To borrow from a real life example, we used to get a few tickets a day created on our monitoring board regarding problematic EDR agents. At least 70 percent of the time, the only thing that needed to happen was the endpoint needed to be rebooted and the alert would clear. After enough manually scheduled ad-hoc reboot windows for devices with failed EDR agents, I started to dig into how we were monitoring for these issues to begin with. I learned that while the monitor for the EDR agent's status did have the ability to self-heal it wasn't able to do so on it's own in most scenarios due to the need for a device reboot. So, I reconfigured our EDR agent monitoring and added the ability for our RMM to automatically place a device with a problematic agent into an overnight reboot window. From there, I simply adjusted the alerting thresholds. Instead of opening an alert if the monitor was unhealthy for more than an hour, it now waited 24 hours. These two relatively simple changes reduced the number of alerts we receive for EDR agents drastically. The best part is, when I see an EDR alert come in now, I know that there really is a problem with that agent that will require some investigation.

For some alerts, self healing doesn't work. In rare cases, human intervention is always required, removing self-healing as a viable option altogether. In those cases, we can still make use of automation to improve things.

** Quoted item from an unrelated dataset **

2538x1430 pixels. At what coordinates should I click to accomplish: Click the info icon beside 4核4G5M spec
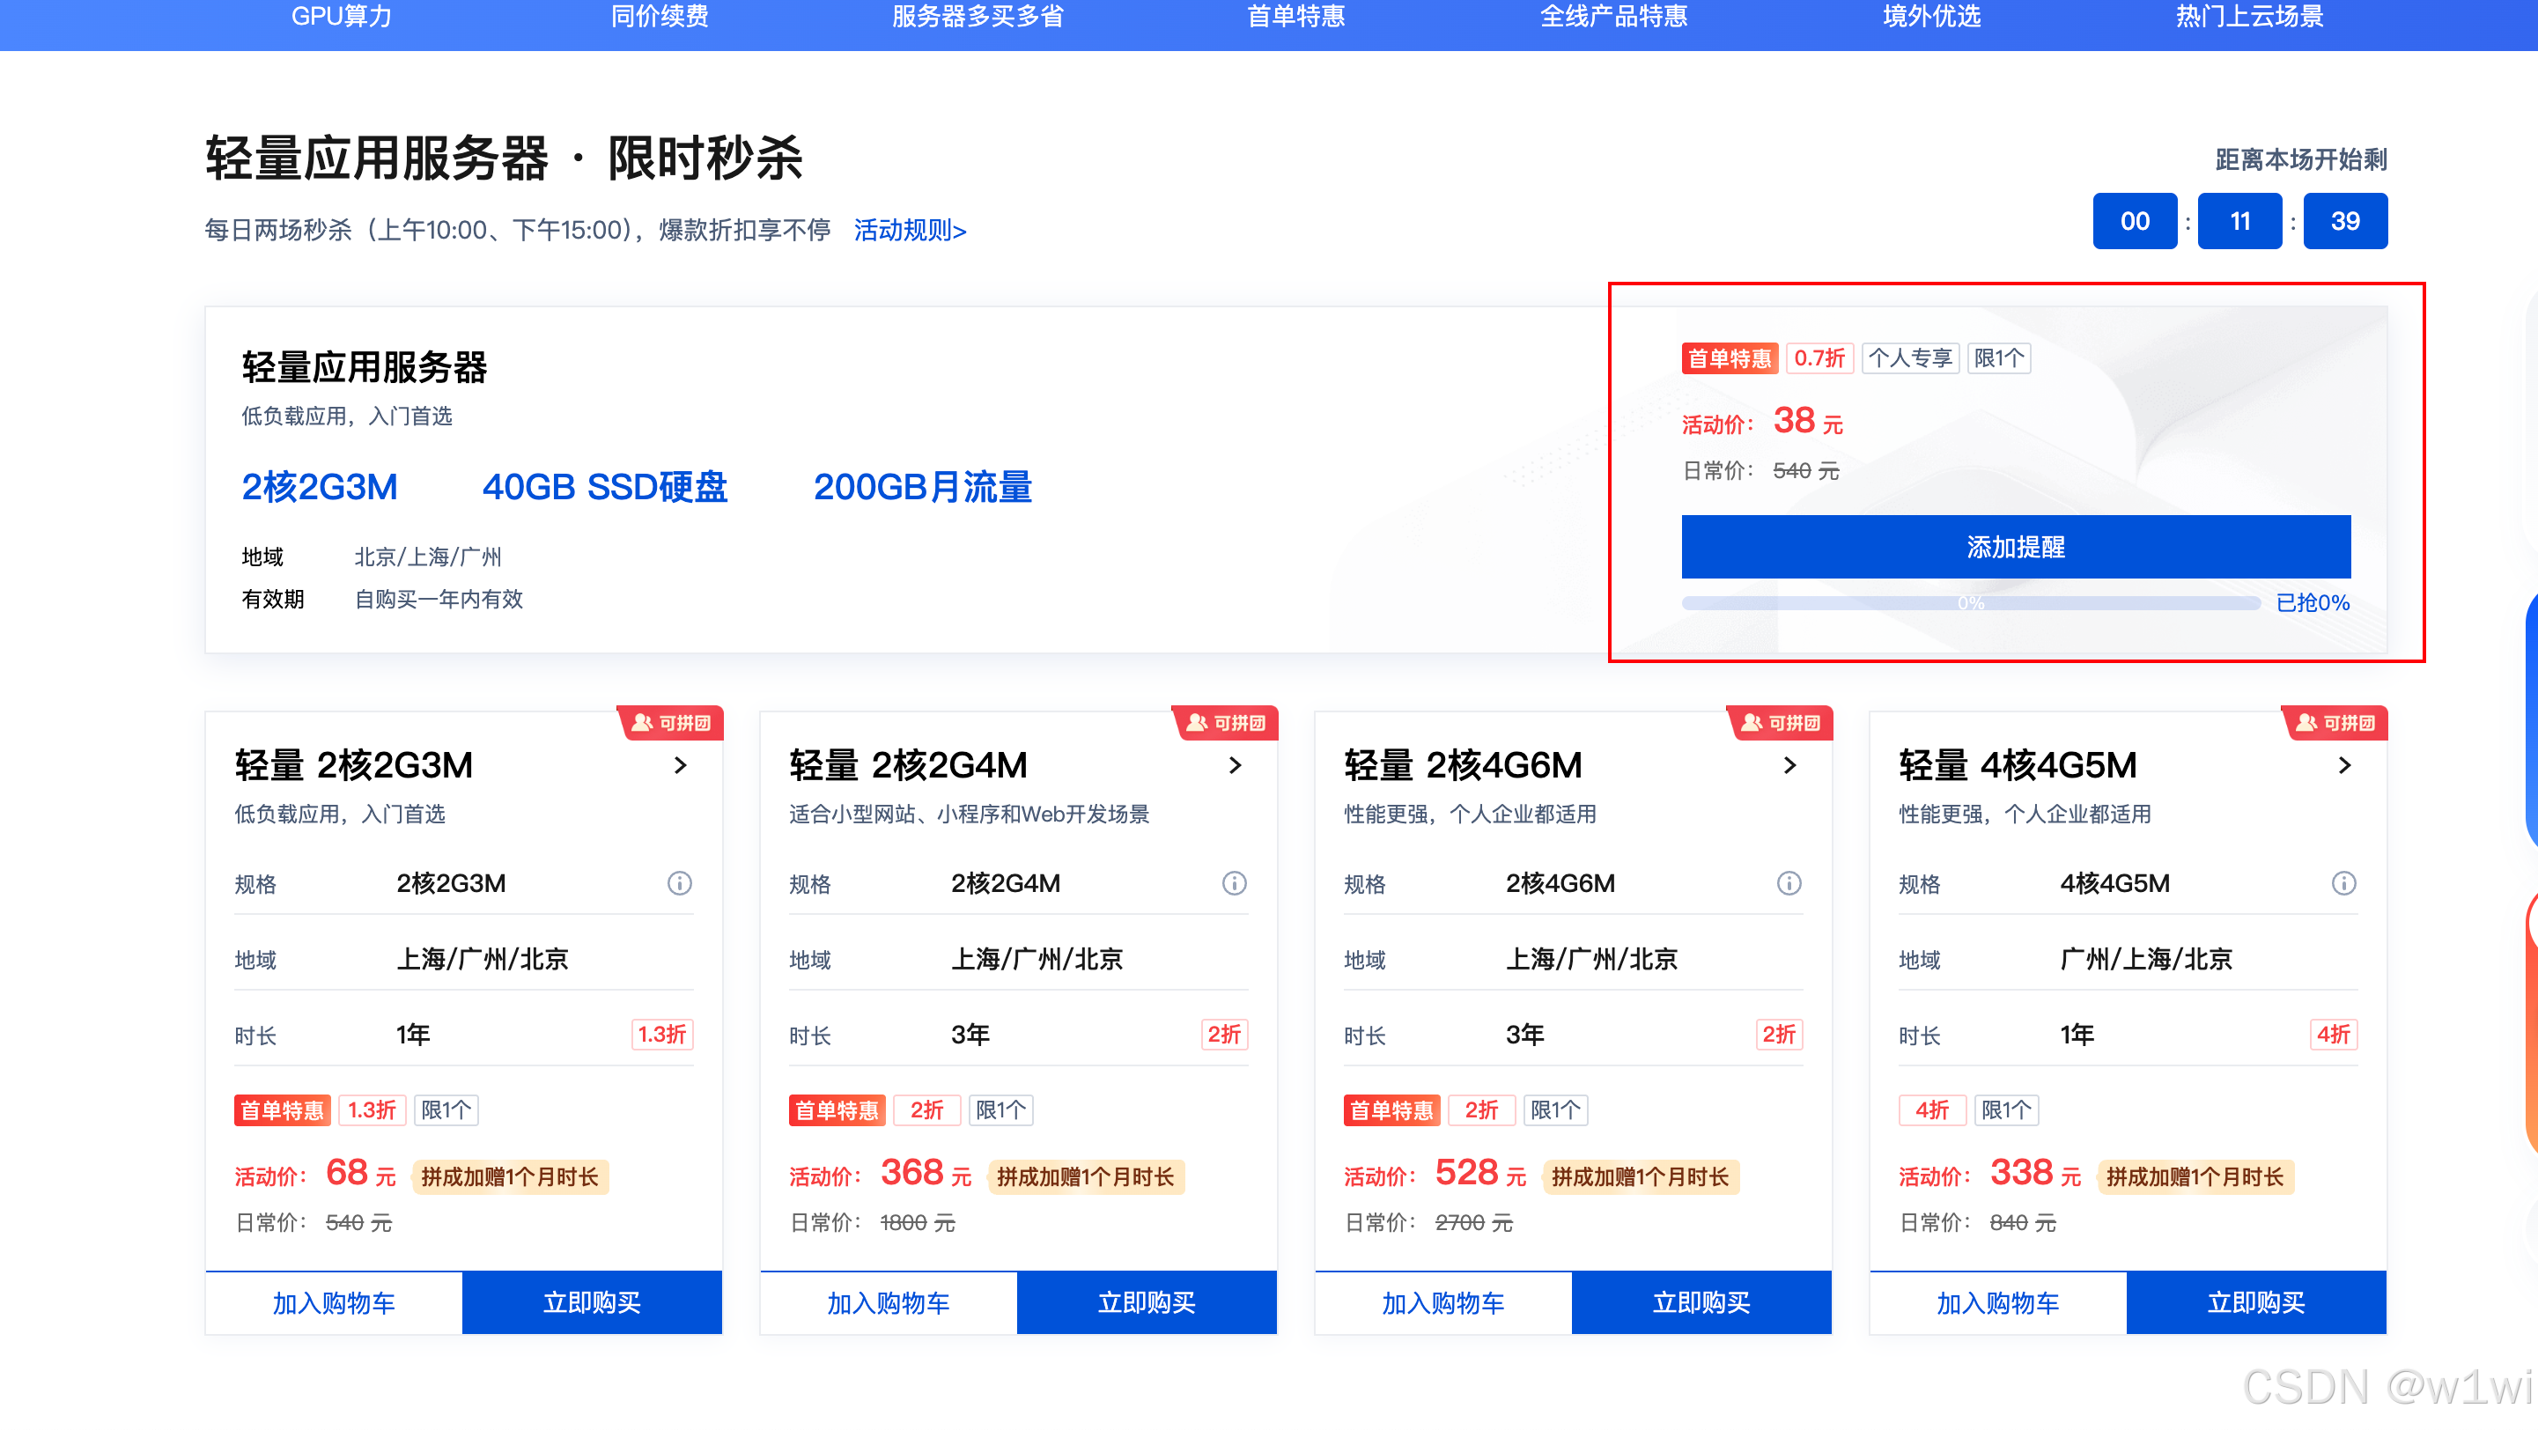point(2343,883)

Borrowing from another real life example, we typically have a few low disk space alerts generate per day. Our RMM is already setup to run a self-heal automation that executes a disk space cleanup, but sometimes that's not enough and a ticket still gets generated. In those scenarios, we make use of WizTree to get a visual understanding of what is using up space on a given disk. We have an automation that generates a report silently on the device and emails us a download link to the generated CSV file. The problem is those reports can take a while to generate, and time spent waiting adds up quickly. So, I created an automation that looks for new low disk space tickets on our monitoring board. If it finds any, it uses the data on the generated alert to interface with our RMM's API and kicks off the automation that generates the WizTree report. Once it's complete, the generated report gets automatically uploaded to the ticket. Now, instead of a technician wasting valuable time waiting for the report to generate, it's already available for them right there on the ticket.

Where Does This Leave Us:

Realistically, still, nobody wants to work monitoring alert tickets. But when you have buy-in from leadership on their importance, and put in the effort to automate away much of the noise, the situation starts to feel a lot more bearable. When you know an alert only generated because a self-heal couldn't automatically resolve it, it's a lot harder to pretend that alert isn't important. Monitoring and alerting are key tools in a good System Administrators toolkit. Manage things properly and you'll be able to prevent countless problems before anyone notices anything is amiss to begin with.